# Description of the task:
Retype the lines beginning with the line that contains "Tap the Android home circle button" and continuing through the line that contains "pos(18,170)", keeping every character unchanged.

* start Input records *

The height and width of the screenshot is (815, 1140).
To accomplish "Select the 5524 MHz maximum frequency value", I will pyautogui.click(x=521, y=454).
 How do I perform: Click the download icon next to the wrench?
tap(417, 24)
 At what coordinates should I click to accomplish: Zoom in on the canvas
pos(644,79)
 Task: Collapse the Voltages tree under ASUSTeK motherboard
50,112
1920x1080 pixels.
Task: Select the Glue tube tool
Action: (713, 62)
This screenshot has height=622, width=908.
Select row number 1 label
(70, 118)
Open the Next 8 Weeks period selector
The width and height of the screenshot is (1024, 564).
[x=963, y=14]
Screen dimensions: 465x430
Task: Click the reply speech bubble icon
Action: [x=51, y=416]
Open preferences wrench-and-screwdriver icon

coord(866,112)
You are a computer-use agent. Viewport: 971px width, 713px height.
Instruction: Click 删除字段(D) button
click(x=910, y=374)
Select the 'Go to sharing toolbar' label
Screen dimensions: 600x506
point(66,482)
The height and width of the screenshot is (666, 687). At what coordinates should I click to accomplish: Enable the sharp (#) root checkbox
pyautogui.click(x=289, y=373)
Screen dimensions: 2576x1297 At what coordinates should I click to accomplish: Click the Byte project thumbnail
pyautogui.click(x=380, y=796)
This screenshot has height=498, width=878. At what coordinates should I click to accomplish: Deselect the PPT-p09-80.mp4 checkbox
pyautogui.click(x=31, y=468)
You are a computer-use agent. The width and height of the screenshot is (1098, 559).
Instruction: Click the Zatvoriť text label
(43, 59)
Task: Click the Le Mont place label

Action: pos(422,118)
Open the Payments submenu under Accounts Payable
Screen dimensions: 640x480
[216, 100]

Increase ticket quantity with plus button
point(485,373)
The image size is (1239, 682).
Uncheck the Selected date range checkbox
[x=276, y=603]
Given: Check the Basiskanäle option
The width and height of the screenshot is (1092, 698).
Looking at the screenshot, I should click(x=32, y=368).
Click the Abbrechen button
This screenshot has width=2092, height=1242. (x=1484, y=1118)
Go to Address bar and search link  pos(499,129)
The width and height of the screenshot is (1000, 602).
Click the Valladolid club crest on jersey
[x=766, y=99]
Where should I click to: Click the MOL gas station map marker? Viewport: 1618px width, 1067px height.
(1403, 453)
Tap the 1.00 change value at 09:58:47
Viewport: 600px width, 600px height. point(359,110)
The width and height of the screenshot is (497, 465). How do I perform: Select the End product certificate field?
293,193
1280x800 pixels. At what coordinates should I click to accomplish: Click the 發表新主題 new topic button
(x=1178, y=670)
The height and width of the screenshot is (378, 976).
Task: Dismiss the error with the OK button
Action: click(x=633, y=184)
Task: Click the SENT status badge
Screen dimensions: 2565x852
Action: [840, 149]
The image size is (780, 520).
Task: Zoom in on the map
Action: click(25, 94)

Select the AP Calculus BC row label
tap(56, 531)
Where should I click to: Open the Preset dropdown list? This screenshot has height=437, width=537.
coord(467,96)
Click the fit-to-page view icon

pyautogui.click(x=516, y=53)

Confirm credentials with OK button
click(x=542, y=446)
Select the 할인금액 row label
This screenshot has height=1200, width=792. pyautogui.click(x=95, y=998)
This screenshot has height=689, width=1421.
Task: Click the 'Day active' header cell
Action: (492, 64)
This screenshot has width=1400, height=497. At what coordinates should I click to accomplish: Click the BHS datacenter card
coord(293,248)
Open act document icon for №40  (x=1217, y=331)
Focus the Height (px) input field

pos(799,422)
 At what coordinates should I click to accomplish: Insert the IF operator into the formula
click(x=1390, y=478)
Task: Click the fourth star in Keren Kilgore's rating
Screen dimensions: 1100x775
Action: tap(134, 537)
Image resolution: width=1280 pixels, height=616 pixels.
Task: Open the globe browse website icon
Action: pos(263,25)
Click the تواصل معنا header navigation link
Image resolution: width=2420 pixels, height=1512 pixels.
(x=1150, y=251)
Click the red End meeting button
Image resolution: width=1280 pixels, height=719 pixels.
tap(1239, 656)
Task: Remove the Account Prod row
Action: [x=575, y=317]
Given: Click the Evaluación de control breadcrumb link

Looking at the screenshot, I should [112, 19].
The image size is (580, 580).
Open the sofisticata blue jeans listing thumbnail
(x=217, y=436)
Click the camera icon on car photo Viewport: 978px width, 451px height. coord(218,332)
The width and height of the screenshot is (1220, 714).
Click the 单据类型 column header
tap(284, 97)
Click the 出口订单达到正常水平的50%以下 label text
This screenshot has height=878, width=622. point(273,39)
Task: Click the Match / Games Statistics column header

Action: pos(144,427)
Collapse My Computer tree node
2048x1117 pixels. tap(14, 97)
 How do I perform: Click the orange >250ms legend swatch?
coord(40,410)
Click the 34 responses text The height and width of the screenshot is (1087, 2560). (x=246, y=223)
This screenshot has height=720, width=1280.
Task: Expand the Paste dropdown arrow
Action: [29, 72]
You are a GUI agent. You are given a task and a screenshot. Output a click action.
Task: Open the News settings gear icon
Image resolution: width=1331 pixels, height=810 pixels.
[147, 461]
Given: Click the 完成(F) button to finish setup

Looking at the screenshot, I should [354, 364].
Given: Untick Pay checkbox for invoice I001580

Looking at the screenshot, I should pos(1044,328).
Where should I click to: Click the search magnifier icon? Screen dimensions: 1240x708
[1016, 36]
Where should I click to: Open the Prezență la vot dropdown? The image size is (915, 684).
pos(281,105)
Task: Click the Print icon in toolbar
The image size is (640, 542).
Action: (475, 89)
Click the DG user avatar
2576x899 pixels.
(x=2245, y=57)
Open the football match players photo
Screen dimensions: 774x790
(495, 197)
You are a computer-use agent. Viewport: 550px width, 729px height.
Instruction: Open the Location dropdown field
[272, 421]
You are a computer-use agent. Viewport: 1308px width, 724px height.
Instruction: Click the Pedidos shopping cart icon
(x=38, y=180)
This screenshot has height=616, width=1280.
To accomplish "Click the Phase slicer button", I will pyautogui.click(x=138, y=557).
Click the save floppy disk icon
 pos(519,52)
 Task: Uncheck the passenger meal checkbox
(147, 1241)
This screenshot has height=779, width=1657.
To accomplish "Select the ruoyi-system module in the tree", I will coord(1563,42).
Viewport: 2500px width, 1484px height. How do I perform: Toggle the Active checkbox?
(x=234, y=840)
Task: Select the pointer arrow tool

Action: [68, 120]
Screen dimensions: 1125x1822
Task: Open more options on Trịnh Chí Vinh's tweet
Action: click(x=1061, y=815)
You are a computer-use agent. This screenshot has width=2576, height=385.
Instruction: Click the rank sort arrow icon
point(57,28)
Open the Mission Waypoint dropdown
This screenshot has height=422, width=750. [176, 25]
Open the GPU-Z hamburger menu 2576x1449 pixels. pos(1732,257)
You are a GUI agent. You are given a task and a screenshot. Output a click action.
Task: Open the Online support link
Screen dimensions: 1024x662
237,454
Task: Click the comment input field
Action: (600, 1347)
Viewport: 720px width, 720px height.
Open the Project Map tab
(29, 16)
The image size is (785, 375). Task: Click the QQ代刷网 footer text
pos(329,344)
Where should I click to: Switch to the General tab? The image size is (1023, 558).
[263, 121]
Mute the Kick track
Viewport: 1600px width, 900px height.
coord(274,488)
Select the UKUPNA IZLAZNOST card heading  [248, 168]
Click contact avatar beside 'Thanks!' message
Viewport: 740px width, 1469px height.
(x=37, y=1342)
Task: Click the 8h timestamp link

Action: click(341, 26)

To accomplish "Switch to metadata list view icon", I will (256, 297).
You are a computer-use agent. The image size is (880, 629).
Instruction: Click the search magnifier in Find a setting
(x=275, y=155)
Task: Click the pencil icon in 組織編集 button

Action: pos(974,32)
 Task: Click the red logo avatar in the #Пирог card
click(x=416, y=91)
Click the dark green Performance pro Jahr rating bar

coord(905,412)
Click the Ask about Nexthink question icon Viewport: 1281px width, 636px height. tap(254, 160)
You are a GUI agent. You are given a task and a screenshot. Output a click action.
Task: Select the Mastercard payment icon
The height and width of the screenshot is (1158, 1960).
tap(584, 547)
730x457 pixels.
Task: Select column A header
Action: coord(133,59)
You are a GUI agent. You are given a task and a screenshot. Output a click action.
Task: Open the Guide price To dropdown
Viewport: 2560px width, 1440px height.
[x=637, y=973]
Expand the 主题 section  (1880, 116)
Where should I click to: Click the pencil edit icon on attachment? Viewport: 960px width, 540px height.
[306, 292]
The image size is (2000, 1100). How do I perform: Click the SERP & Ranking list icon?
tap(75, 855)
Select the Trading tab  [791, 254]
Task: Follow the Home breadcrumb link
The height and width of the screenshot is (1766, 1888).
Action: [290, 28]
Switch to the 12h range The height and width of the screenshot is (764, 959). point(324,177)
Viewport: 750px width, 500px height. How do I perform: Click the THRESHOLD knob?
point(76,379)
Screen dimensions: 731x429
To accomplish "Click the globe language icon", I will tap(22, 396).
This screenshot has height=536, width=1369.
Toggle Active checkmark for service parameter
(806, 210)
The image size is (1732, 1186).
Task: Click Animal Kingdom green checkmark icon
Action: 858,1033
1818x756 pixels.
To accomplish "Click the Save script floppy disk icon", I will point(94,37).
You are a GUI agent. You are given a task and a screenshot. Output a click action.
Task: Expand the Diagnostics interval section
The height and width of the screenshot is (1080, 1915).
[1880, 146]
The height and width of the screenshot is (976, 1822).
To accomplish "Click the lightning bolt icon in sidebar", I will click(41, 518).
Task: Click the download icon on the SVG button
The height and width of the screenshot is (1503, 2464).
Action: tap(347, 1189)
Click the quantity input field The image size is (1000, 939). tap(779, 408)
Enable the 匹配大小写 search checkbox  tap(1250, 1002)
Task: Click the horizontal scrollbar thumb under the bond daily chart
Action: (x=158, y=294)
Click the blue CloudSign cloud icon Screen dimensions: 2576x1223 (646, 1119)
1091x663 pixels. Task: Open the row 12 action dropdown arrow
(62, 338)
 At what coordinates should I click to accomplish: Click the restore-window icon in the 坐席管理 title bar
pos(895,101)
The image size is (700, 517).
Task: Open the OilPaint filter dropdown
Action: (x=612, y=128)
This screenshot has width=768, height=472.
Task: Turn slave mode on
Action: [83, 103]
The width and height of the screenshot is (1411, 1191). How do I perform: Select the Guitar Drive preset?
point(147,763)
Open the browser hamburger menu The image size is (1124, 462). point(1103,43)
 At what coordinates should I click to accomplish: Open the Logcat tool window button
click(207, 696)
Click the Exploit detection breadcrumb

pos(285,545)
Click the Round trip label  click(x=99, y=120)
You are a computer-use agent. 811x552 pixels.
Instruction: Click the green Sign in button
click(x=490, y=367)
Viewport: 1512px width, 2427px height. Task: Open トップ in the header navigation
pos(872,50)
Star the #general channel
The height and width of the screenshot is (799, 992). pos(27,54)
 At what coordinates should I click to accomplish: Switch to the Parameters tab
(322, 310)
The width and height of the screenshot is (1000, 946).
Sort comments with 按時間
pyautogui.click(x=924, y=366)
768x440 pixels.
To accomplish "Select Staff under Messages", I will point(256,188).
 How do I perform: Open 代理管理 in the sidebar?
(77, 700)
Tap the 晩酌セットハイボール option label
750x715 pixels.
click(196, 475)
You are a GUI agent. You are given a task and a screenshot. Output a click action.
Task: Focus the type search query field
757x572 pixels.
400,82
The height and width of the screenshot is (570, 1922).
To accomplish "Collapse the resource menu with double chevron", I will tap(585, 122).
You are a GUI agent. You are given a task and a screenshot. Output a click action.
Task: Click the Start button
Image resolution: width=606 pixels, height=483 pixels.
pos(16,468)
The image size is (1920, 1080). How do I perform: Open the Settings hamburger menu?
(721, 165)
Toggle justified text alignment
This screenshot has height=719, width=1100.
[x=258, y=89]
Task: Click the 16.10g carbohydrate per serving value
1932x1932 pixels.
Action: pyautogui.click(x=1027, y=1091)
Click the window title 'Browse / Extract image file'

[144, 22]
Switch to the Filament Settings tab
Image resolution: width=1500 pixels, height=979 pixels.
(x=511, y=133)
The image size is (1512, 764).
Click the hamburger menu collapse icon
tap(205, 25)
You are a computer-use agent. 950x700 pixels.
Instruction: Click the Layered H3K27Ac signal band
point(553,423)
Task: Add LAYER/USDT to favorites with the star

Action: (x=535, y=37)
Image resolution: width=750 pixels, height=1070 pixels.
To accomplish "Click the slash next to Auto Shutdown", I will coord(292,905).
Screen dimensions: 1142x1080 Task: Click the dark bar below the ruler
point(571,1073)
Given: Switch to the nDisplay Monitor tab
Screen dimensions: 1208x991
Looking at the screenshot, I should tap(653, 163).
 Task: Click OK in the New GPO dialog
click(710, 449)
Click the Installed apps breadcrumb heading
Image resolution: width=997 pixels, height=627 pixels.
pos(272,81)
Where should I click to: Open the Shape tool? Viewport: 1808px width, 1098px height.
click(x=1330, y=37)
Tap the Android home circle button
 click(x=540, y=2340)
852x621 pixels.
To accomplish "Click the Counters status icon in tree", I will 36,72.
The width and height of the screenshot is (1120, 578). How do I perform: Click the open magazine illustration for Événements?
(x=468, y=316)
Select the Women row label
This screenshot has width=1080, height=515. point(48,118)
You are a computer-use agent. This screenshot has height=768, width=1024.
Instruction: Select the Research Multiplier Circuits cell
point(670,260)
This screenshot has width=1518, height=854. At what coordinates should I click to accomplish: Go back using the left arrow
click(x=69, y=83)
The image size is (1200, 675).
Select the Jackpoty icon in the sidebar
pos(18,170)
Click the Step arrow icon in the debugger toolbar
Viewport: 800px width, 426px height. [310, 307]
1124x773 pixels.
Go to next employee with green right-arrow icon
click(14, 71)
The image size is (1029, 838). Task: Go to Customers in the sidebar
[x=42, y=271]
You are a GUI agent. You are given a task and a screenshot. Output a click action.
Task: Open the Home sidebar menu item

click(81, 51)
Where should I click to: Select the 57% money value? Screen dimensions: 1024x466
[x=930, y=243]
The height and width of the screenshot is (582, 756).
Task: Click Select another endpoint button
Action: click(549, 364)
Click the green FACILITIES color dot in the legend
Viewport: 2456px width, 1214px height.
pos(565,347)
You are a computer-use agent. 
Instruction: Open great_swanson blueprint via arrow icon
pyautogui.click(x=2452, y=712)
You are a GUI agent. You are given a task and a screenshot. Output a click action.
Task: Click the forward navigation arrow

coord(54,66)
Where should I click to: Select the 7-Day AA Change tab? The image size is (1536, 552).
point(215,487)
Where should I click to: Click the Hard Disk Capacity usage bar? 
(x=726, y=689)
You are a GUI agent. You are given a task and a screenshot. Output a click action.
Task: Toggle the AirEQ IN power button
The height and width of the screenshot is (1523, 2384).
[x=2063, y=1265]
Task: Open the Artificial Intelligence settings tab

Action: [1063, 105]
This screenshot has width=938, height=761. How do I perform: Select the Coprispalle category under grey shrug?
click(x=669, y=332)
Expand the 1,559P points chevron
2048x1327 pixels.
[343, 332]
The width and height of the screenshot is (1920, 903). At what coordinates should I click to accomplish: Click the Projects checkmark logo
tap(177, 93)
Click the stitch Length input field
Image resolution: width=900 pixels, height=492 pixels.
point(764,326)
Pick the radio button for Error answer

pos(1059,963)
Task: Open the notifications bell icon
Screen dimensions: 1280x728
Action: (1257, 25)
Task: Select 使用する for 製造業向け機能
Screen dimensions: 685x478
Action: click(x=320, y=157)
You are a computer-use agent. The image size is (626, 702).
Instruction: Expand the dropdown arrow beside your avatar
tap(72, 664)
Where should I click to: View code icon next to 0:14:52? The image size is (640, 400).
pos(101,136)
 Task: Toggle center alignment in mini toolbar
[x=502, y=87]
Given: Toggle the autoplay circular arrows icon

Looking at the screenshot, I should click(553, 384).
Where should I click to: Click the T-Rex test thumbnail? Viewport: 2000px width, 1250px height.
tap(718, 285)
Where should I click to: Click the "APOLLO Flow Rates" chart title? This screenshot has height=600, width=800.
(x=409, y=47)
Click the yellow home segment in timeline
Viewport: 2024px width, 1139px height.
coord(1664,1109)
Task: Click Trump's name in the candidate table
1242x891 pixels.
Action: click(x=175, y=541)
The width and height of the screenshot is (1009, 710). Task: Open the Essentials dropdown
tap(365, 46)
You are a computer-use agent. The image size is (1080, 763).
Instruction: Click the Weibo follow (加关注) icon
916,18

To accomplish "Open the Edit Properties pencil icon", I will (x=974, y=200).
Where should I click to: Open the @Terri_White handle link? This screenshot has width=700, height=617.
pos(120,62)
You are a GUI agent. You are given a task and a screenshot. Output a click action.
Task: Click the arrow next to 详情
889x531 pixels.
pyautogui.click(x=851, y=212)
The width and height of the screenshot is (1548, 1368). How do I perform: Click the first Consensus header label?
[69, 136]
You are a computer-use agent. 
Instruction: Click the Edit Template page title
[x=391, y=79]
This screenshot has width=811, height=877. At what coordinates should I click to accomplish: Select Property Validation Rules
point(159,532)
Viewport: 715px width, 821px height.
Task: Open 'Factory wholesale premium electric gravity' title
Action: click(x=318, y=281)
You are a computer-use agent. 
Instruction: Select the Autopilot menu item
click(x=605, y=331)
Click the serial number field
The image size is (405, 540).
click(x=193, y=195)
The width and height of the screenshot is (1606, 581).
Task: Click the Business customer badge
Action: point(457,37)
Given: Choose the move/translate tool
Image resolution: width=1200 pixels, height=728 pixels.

* end Input records *

# Result of this exercise:
Tap the Android home circle button
 click(x=540, y=2340)
852x621 pixels.
To accomplish "Click the Counters status icon in tree", I will 36,72.
The width and height of the screenshot is (1120, 578). How do I perform: Click the open magazine illustration for Événements?
(x=468, y=316)
Select the Women row label
This screenshot has width=1080, height=515. point(48,118)
You are a computer-use agent. This screenshot has height=768, width=1024.
Instruction: Select the Research Multiplier Circuits cell
point(670,260)
This screenshot has width=1518, height=854. At what coordinates should I click to accomplish: Go back using the left arrow
click(x=69, y=83)
The image size is (1200, 675).
Select the Jackpoty icon in the sidebar
pos(18,170)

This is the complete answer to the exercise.